Michaël Matthys au cœur des ténèbres

Kurt Snoekx
© Agenda Magazine
04/03/2015
Jusqu’à ce jour, le Congo reste un héritage complexe, suspendu comme un nuage noir au-dessus de nos têtes, nous, ses héritiers occidentaux. Le passé colonial belge est enveloppé du vêtement noir de jais d’un cauchemar réaliste. La conscience de l’exploitation et de l’asservissement destructeurs est générale, mais s’accompagne souvent - la complexité de nos cauchemars prise en considération - de sentiments nostalgiques, d’un idéalisme (paternaliste) qui permet de remettre droit en paroles ce qui était tordu et d’un amour surprenant pour le contient africain. À ce propos, Au cœur des ténèbres de Joseph Conrad reste une œuvre iconique, toute contestée (car bâtie sur des clichés occidentaux) qu’elle soit par certains. Pour Michaël Matthys, le Carolo qui, avec sa Ville Rouge imprégnée de sang de bœuf et le labyrinthique Moloch, a affronté les monstres intimes de sa chère Charleroi, le livre de Conrad constitue le point de départ d’une excursion graphique et narrative qui doit conduire in fine à une publication chez Frémok mais qui aboutit avant cela à une petite mais impressionnante exposition à la galerie Été 78. Nuits sombres est une attaque portée à l’intérieur intégralement blanc de cet espace de mécénat.

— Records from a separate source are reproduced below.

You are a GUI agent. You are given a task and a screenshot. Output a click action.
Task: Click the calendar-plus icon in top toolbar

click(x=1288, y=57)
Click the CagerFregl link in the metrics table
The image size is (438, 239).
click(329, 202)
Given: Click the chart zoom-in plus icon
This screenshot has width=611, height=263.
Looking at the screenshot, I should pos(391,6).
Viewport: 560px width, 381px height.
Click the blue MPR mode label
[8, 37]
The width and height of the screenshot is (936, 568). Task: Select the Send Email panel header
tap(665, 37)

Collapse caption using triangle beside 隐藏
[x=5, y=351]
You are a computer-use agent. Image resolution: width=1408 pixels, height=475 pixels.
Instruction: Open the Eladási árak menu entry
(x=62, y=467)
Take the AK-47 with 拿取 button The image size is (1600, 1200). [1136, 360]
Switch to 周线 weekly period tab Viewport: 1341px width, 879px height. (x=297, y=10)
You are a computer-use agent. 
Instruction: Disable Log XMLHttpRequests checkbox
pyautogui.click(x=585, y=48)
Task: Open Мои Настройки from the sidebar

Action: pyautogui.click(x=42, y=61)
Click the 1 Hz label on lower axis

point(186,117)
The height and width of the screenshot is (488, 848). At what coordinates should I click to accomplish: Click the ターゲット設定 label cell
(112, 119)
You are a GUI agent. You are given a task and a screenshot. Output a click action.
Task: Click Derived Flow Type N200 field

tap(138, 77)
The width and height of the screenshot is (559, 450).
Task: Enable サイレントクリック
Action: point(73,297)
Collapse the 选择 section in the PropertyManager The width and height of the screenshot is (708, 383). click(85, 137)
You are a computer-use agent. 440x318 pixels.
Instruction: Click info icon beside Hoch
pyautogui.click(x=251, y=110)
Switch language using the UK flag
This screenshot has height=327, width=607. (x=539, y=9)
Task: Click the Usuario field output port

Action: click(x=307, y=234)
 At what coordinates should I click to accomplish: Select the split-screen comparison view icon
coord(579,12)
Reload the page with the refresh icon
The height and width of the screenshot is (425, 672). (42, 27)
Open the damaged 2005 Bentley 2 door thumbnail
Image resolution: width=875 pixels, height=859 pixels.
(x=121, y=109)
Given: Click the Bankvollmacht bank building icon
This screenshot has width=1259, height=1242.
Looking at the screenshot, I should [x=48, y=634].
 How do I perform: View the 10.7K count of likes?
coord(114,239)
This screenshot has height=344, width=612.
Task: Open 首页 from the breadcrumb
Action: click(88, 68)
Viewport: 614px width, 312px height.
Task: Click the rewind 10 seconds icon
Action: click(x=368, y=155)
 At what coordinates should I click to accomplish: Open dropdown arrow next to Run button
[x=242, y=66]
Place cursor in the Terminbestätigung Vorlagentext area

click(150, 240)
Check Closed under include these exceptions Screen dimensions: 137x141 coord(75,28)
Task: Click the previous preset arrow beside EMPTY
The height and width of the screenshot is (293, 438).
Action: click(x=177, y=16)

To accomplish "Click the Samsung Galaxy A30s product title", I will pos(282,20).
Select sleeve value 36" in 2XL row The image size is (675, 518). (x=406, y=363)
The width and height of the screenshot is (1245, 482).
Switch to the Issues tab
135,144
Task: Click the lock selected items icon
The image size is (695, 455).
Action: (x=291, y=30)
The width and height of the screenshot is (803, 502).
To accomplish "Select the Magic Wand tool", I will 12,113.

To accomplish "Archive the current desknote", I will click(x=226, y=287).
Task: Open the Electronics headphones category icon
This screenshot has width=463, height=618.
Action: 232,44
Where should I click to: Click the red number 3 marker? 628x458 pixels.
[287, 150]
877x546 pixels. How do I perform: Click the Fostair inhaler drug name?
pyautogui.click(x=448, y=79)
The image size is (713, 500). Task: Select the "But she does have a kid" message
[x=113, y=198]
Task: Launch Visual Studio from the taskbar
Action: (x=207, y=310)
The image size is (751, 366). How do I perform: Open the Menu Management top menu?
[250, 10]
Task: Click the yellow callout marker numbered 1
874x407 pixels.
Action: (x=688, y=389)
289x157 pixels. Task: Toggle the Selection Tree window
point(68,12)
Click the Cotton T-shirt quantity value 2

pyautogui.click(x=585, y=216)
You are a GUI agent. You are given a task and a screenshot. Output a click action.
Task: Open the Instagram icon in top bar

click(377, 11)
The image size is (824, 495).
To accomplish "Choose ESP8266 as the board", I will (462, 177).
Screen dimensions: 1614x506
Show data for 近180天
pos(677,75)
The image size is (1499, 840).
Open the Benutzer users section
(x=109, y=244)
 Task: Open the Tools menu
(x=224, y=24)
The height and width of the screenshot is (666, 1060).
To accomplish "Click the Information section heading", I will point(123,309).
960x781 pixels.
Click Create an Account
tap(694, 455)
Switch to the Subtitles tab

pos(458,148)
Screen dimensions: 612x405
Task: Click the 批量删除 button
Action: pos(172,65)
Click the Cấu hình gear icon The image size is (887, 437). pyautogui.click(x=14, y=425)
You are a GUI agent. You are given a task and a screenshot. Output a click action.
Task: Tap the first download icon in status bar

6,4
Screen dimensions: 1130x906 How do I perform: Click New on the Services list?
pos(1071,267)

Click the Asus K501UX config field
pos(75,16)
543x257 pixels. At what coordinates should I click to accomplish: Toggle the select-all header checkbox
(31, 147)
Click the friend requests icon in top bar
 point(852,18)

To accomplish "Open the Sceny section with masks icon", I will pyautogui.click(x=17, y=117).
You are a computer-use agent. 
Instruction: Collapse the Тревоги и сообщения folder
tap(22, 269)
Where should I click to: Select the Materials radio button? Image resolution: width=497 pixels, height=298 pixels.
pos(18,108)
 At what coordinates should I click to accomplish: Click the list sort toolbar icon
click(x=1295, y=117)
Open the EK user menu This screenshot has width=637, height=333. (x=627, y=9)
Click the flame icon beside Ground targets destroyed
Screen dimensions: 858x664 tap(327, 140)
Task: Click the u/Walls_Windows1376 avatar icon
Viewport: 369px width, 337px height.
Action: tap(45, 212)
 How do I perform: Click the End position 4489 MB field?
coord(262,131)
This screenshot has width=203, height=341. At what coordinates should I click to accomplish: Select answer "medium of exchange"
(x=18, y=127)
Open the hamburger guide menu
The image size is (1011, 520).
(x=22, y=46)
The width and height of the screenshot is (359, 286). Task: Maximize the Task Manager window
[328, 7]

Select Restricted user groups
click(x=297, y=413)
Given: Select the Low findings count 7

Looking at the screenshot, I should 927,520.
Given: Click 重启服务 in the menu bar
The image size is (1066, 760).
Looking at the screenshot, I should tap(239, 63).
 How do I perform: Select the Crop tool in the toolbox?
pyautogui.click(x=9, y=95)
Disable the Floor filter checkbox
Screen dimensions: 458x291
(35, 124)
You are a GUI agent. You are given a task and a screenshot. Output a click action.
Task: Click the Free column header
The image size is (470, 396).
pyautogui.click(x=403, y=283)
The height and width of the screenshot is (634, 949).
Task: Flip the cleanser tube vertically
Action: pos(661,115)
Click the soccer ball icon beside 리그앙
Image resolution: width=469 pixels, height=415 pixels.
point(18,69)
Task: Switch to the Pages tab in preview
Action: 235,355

Au crayon, à la mine graphite et avec du sang de bœuf sur des dessins préparatoires, de grands formats et des planches de B.D. achevées, Michaël Matthys colonise ce lieu baignant dans la lumière. C’est dans cette lumière que l’obscurité prend du poids, que les crissements sur le papier deviennent plus que le sujet du regard du spectateur. C’est comme si on était soi-même épié, comme si de ce monde qui se montre irréductiblement autre et distant surgissait un appel à ne pas nier, une invitation à un rapprochement impossible.
Le voyage en étapes de Joseph Conrad vers l’atroce cœur des ténèbres mène à la part sauvage que nous portons en nous. L’atrocité n’est pas un concept vide ; il ne faut rien de plus qu’un regard vers l’intérieur pour en prendre conscience. Fidèle à la force de ses récits urbains, Michaël Matthys dirige son regard aussi vers le dedans, et plus précisément vers les liens de sang qui le connectent au Congo colonial : des albums photos de son grand-oncle, qui a vécu en Afrique des années 30 à 1962, sont posés sur une table à côté de « souvenirs » physiques, des exemplaires de Kafka, de Congo de David Van Reybrouck, du Crime du Congo belge d’Arthur Conan Doyle, et d’amas noirs de sang de bœuf coagulé, comme témoins d’un temps révolu qui résonne lourdement dans le présent. Des photographies de Blancs portant le casque colonial, promenés par des Congolais, apparaissent à côté de merveilles naturelles consignées de manière presque touristique ou d’images d’une journée à la plage.
Ces scènes diverses reviennent aussi dans les 35 dessins préparatoires accrochés ensemble en une énorme grille contre un des murs. Mais ce qui provoque l’ébahissement ultime, c’est le caractère particulièrement expressif mais presque sans visage des personnages. Ce sont des figures fantomatiques, cachées derrière une sorte de masque mortuaire, comme sorties d’un autre monde, qui savent quelque chose qui nous manque. C’est à partir de l’étonnement et du respect pour ce qui se trouve derrière cette dimension ensorcelante que travaille Michaël Matthys. À partir de la conscience que les traits en condensation, presque organiques, sur le papier accentuent aussi la lumière, que ne pas tout montrer peut justement ouvrir des dimensions et que la confrontation, le fait de forcer la rencontre – comme le fait Été 78, uniquement accessible sur rendez-vous – peut engendrer un dialogue inespérément intime.